● **PASSAGE**:

_ _ _ _ _ _ _

# GRPO Training Config for QMD Query Expansion v5
# Uses SFT model as starting point with RL fine-tuning
#
# Key learnings from v4 failure (0% score, catastrophic drift):
# 1. beta=0.0 (default) allows unlimited drift from SFT checkpoint
# 2. Format-based rewards need KL regularization unlike math reasoning
# 3. Reward function must give 0 for wrong format (now implemented)

model:
  sft: "tobil/qmd-query-expansion-0.6B-v4"  # Starting point
  base: "Qwen/Qwen3-0.6B"  # For tokenizer
  output: "tobil/qmd-query-expansion-0.6B-v4-grpo"

dataset:
  name: "tobil/qmd-query-expansion-train-v2"
  prompt_field: "messages"
  max_samples: 1000  # Reduced to prevent overfitting

training:
  epochs: 1
  batch_size: 2
  gradient_accumulation_steps: 8
  learning_rate: 5e-7  # Even lower for stability
  max_grad_norm: 0.5
  max_steps: 200  # Limit total steps to prevent drift

grpo:
  num_generations: 4
  max_completion_length: 200
  beta: 0.04  # KL regularization - prevents drift from SFT checkpoint
  temperature: 0.7  # Slightly lower for more focused generations

lora:
  rank: 4  # Smaller for RL stability
  alpha: 8
  dropout: 0.05
  target_modules:
    - "q_proj"
    - "v_proj"

tracking:
  project: "qmd-query-expansion"
  run_name: "grpo-v5-kl-regularized"

_ _ _ _ _ _ _

● **RECORDS PROVIDED**:

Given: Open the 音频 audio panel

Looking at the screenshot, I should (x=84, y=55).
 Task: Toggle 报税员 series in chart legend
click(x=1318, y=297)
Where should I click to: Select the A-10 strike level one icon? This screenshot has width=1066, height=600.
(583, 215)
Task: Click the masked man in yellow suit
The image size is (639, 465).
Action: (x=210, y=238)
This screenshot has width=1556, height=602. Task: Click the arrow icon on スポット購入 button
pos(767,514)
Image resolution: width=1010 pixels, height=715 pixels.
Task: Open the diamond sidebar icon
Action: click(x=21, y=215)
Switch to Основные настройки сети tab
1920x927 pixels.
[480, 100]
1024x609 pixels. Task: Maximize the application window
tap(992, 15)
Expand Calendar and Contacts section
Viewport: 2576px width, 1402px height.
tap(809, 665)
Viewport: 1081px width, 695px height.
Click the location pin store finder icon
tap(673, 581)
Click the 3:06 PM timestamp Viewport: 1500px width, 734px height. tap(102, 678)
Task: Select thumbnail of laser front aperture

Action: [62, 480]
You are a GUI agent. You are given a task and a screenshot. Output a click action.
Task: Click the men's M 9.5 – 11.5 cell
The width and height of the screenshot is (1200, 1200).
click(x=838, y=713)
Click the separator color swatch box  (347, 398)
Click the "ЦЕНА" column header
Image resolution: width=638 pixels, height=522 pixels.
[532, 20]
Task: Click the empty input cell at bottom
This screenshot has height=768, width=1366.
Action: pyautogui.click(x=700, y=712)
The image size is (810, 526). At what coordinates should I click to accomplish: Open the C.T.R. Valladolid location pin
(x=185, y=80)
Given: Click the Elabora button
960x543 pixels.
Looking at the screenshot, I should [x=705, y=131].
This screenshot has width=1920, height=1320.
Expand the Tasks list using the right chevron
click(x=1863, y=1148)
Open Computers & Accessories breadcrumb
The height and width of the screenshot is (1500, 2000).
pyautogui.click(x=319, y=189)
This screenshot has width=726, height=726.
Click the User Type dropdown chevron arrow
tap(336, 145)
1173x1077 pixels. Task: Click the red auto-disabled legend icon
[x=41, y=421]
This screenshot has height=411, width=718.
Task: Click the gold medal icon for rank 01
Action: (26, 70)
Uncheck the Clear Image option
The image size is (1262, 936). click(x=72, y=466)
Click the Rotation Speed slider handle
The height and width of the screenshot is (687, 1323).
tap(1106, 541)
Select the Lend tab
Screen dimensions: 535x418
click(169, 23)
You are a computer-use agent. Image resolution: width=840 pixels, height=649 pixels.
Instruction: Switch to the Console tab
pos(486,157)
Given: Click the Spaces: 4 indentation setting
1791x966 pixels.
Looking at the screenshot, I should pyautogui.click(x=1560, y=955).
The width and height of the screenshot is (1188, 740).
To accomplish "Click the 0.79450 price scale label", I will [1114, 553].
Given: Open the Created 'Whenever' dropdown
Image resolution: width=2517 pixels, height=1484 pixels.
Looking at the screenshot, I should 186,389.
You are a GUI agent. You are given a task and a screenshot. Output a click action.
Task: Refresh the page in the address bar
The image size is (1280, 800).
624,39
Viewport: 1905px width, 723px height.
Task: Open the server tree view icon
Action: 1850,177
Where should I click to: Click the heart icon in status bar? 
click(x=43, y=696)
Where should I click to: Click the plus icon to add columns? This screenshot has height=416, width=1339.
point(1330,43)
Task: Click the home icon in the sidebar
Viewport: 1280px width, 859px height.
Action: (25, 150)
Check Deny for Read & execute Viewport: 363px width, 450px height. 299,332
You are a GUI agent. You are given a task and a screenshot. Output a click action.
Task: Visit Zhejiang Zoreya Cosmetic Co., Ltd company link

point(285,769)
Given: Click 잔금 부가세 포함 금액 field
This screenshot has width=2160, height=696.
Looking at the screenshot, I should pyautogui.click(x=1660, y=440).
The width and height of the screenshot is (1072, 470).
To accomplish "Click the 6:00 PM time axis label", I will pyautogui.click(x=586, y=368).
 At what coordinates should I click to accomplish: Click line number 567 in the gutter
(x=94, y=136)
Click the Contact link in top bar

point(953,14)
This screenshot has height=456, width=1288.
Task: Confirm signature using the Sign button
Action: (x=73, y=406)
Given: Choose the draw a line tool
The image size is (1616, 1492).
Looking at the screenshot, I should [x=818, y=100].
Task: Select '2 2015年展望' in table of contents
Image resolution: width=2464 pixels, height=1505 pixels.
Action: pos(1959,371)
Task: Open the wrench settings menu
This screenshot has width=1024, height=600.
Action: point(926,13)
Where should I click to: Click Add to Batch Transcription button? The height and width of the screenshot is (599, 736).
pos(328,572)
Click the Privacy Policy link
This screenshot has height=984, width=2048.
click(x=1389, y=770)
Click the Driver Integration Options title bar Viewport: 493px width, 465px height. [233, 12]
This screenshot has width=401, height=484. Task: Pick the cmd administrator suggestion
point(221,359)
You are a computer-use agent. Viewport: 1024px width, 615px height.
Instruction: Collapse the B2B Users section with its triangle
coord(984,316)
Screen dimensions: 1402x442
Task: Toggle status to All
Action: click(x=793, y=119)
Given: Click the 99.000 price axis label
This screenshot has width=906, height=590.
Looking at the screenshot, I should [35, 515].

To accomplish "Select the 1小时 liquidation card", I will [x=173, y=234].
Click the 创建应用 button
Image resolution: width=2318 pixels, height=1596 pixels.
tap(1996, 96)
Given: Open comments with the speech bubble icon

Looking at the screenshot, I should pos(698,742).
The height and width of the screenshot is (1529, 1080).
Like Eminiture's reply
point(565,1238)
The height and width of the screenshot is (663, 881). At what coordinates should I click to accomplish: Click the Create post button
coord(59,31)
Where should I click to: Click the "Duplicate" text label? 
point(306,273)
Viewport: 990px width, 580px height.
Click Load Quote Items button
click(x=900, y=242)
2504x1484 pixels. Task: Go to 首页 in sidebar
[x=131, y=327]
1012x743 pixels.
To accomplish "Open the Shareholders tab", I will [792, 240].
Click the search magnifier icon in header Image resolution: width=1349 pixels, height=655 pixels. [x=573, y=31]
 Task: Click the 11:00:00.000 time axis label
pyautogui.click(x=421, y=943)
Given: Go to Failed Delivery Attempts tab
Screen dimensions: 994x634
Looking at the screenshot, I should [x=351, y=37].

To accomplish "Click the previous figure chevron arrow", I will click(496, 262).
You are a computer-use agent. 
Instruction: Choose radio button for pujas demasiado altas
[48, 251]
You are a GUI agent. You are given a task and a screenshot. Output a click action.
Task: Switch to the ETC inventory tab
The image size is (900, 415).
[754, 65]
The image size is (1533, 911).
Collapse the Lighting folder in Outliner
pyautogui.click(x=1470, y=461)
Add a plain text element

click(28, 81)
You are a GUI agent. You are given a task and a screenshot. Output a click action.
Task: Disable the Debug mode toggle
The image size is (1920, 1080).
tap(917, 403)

_ _ _ _ _ _ _

● **PROBLEM DETAILS**:
Revise the GRPO training config from "# GRPO Training" to "format (now implemented)", replacing "catastrophic drift" with "severe drift". The lines above are separate material and have no connection to the GRPO training config.

● **FINAL RESULT**:
# GRPO Training Config for QMD Query Expansion v5
# Uses SFT model as starting point with RL fine-tuning
#
# Key learnings from v4 failure (0% score, severe drift):
# 1. beta=0.0 (default) allows unlimited drift from SFT checkpoint
# 2. Format-based rewards need KL regularization unlike math reasoning
# 3. Reward function must give 0 for wrong format (now implemented)